Towards the end of Catherine of Russia’s reign, all of these questions, and all of those examined across this collection of chapters, would be re-examined in the wake of the French Revolution. Was monarchy intended to lead and serve the people, or to serve the dynasty which occupied its throne? Questions of elective monarchy, religious legitimacy, the position of women, and the uses of history and the arts in maintaining the image of monarchy, all returned to the floor of debate, and would do so repeatedly across the nineteenth century, as monarchies were removed then restored, or modified by constitutional reforms (also made and unmade), until the final curtain fell on many European monarchies altogether following the end of the First World War. 

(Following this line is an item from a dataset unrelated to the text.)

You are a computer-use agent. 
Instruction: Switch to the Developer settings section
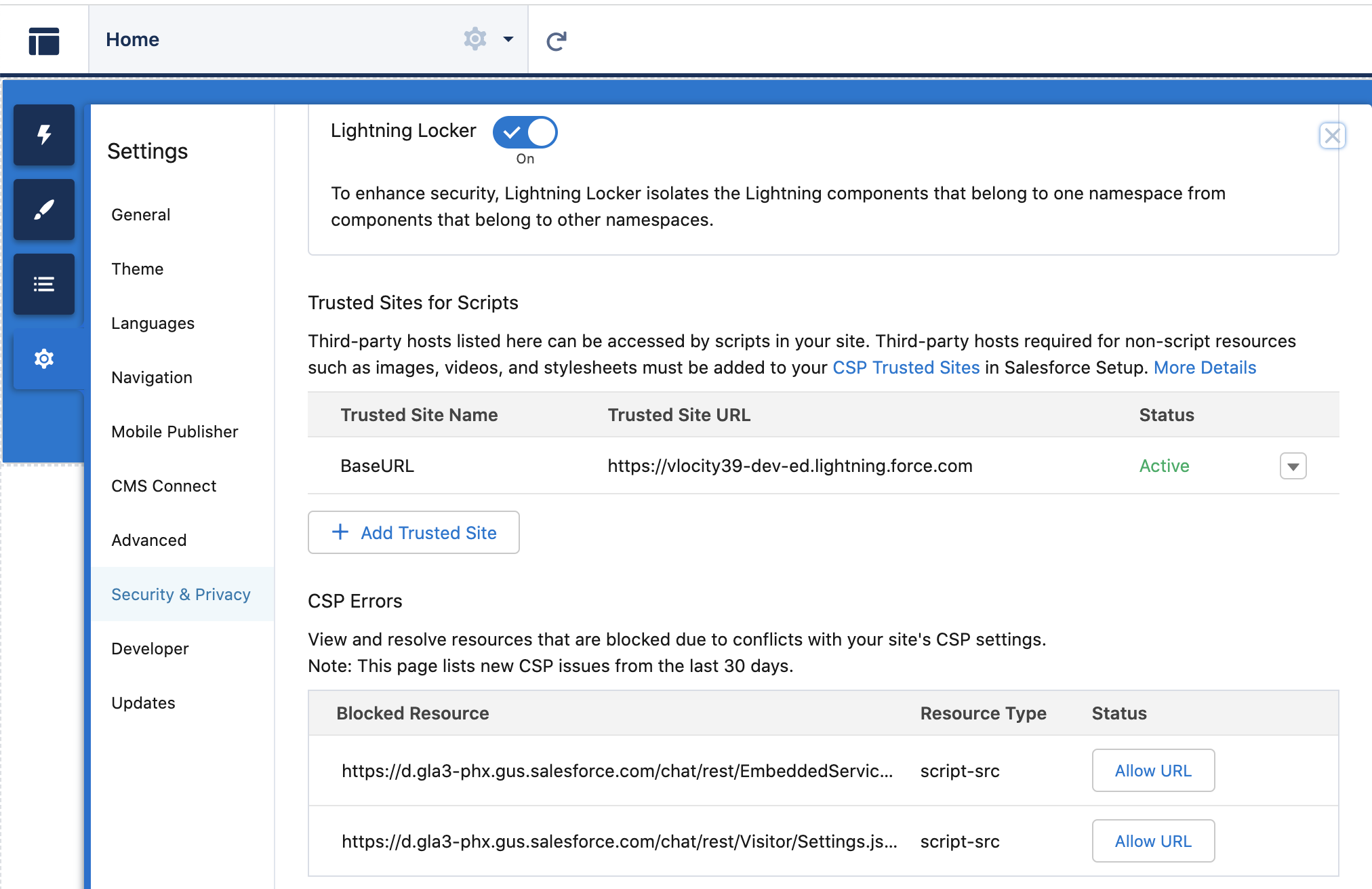coord(149,648)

Yet still today, those monarchies that survive make use of strategies of legitimisation to connect themselves with the past—whether through the change of dynastic name (for example, from Saxe-Coburg to Windsor in the United Kingdom), the maintenance of a dynastic name despite female succession (as in the Netherlands or in Luxembourg), or through the close identification of a dynasty with a historical continuity (as in Japan) or with religious faith (as in Saudi Arabia). Debates about gender are central in discussions about the relevance—a new word to indicate legitimacy— of monarchy in the modern era: most twenty-first-century European monarchies have now changed succession laws to allow for a monarch to be succeeded by an eldest child, regardless of gender (“absolute primogeniture”)—led by the liberal Scandinavian countries, but now also poised to be changed in more conservative Catholic countries like Spain. 





































Narrative histories and plays continue to be written and performed that maintain the legitimacy of past dynasties, even in countries like France where the monarchy is long abolished, notably in cultivating the memory of Napoleon as emperor of the French, or Austria, where the cult of “Sisi”, the Empress Elizabeth, is a mainstay of tourism. Religious revivals continue to stress the legitimacy of monarchical rule in the eyes of God, as in contemporary Russia, where the recently canonised Nicholas II and his family attracts increasing devotion, or in Serbia, where the current royal family in waiting represents for many a living link to a more spiritual past.